#### EXERCISE AIM:
The listing that follows must be retyped exactly, without its pictures.

▼▼▼

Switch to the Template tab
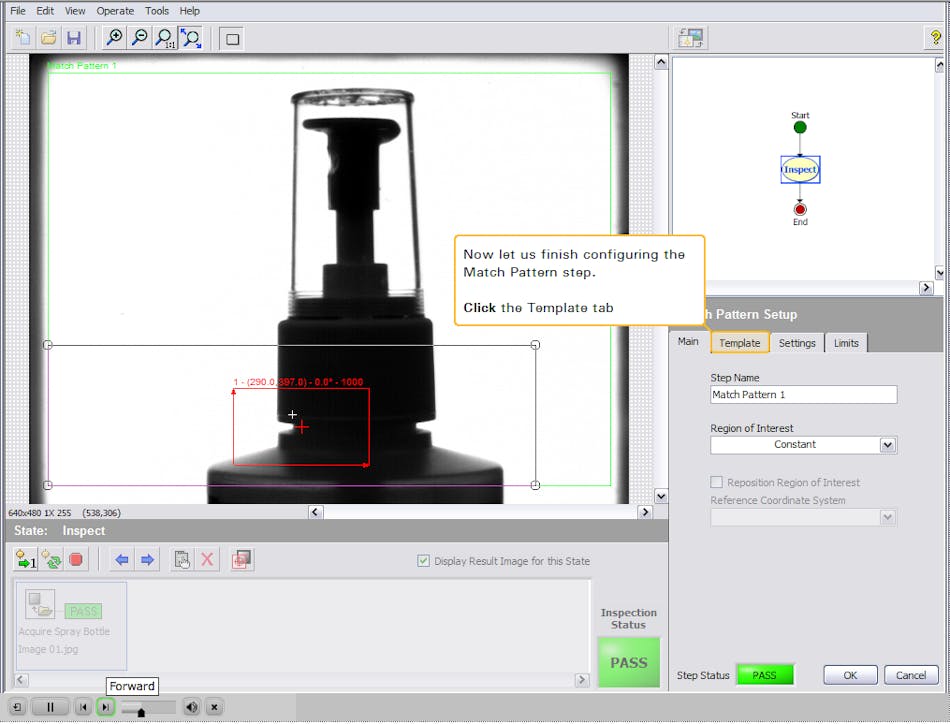 (x=740, y=343)
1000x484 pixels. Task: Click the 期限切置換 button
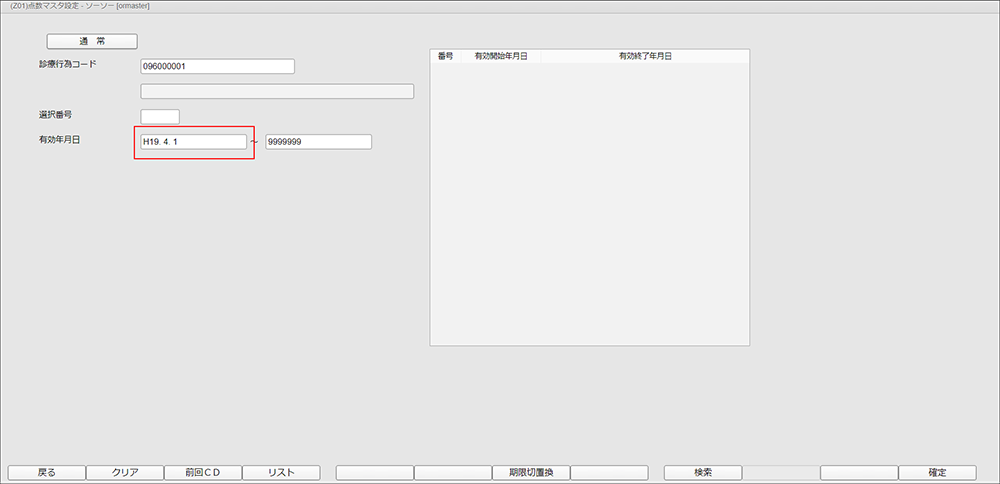pyautogui.click(x=531, y=472)
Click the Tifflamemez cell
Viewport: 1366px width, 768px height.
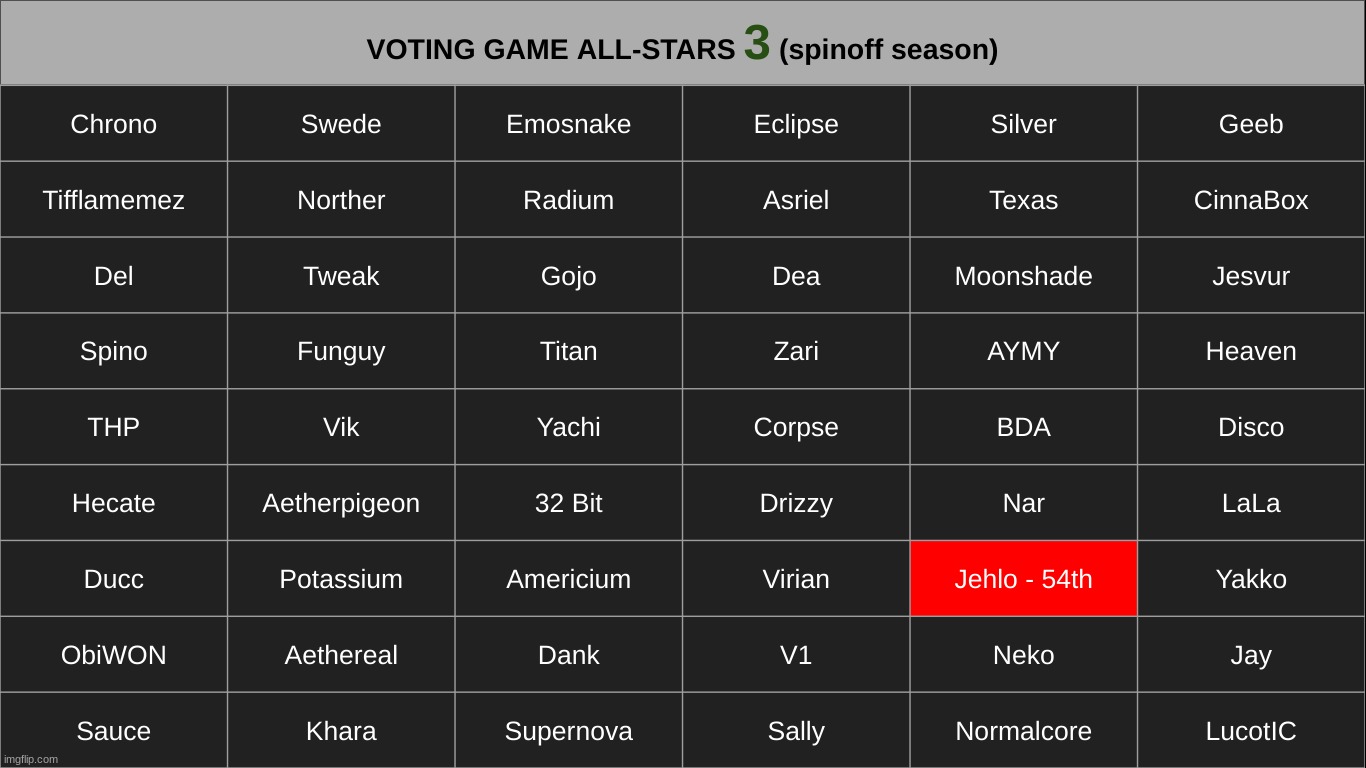[114, 200]
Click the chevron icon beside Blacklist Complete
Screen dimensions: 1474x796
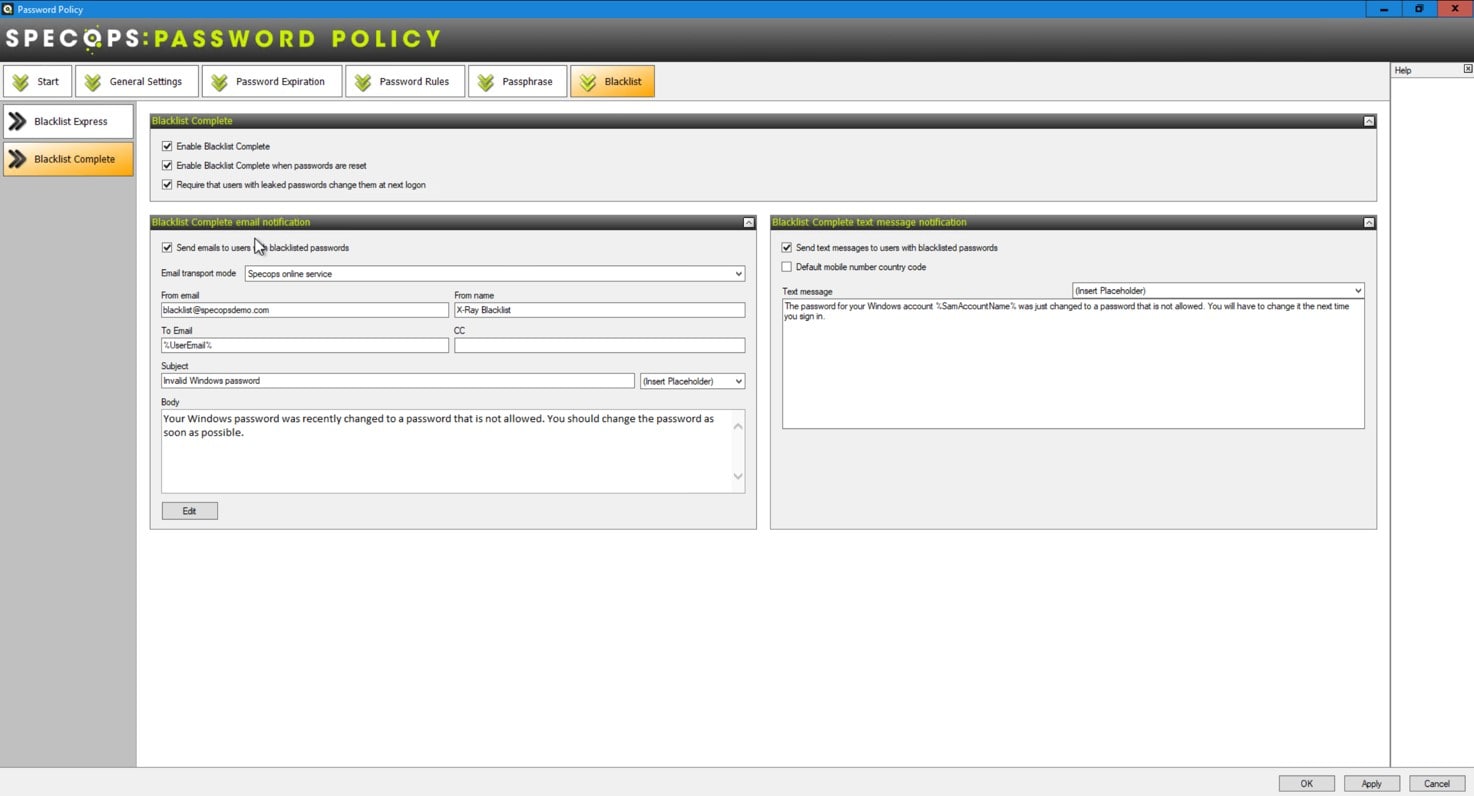tap(19, 159)
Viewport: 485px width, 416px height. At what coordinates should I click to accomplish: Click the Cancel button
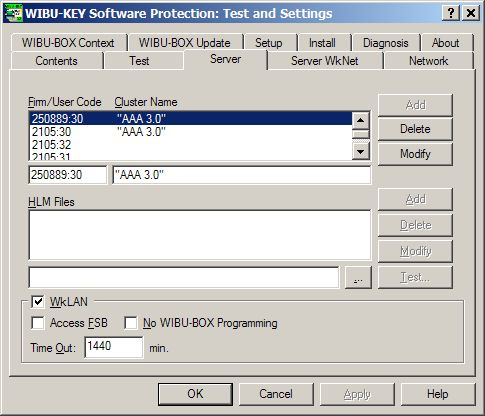pos(276,394)
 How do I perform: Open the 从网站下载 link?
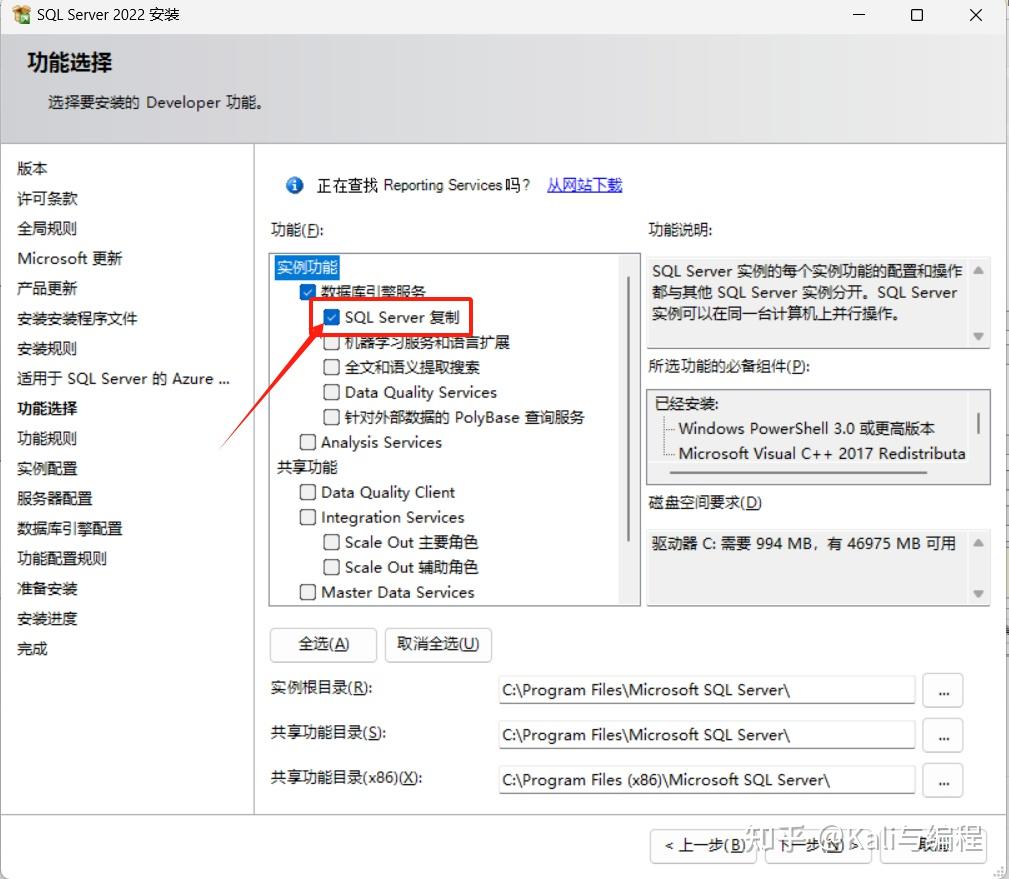coord(584,185)
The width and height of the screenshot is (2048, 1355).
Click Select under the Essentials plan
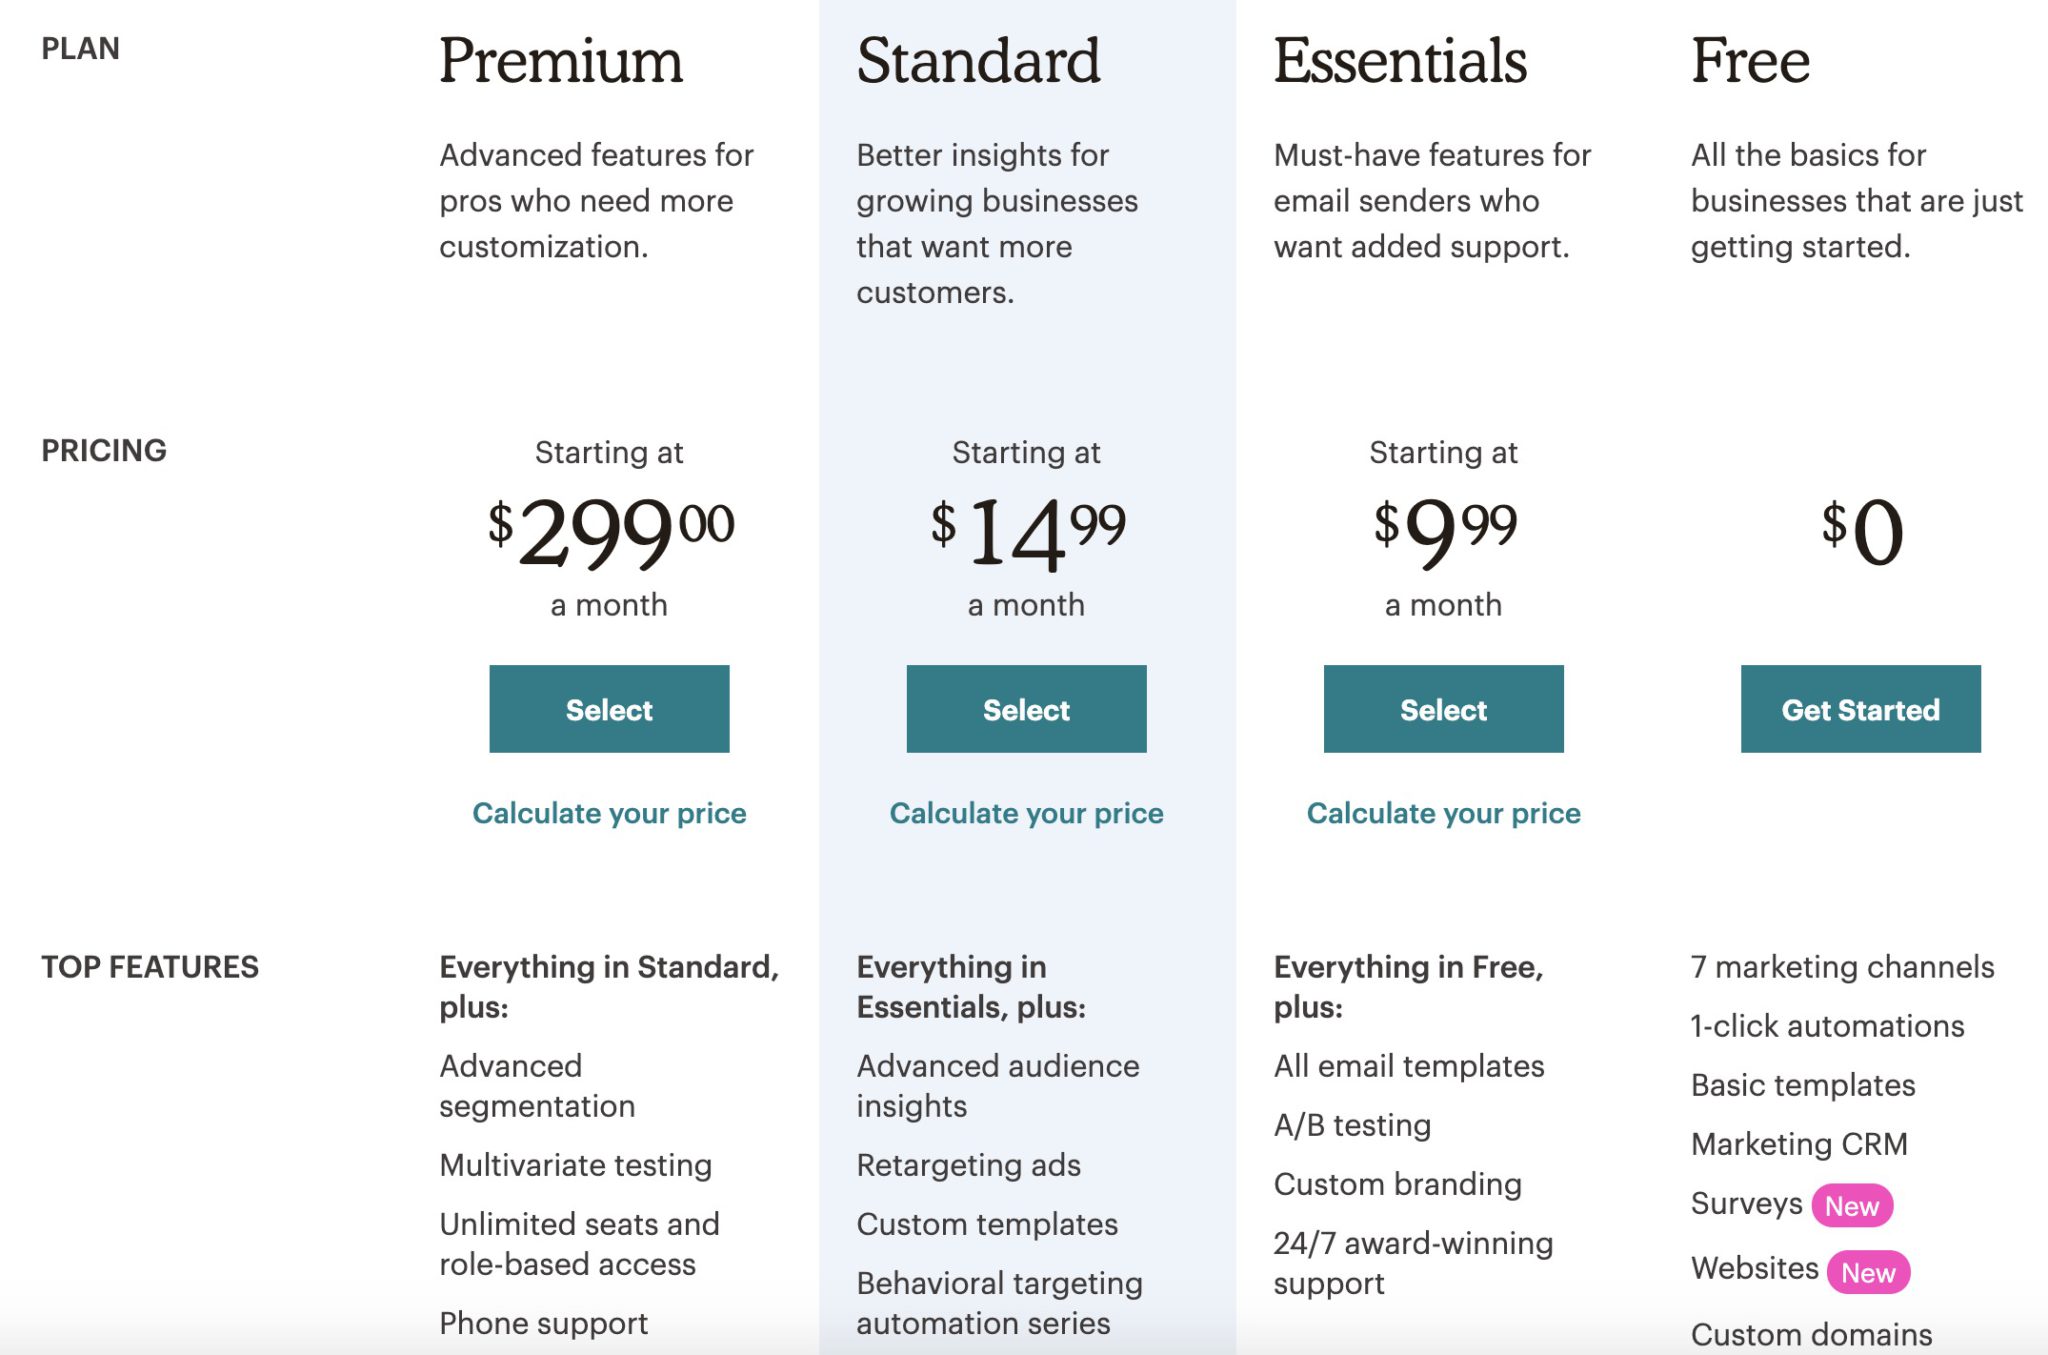point(1443,709)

▲▲▲

#### ANSWER TO THE PROBLEM:
Switch to the Template tab
 (x=740, y=343)
1000x484 pixels. Task: Click the 期限切置換 button
pyautogui.click(x=531, y=472)
Click the Tifflamemez cell
Viewport: 1366px width, 768px height.
[114, 200]
Click the chevron icon beside Blacklist Complete
Screen dimensions: 1474x796
tap(19, 159)
Viewport: 485px width, 416px height. At what coordinates should I click to accomplish: Click the Cancel button
pos(276,394)
 How do I perform: Open the 从网站下载 link?
coord(584,185)
The width and height of the screenshot is (2048, 1355).
Click Select under the Essentials plan
point(1443,709)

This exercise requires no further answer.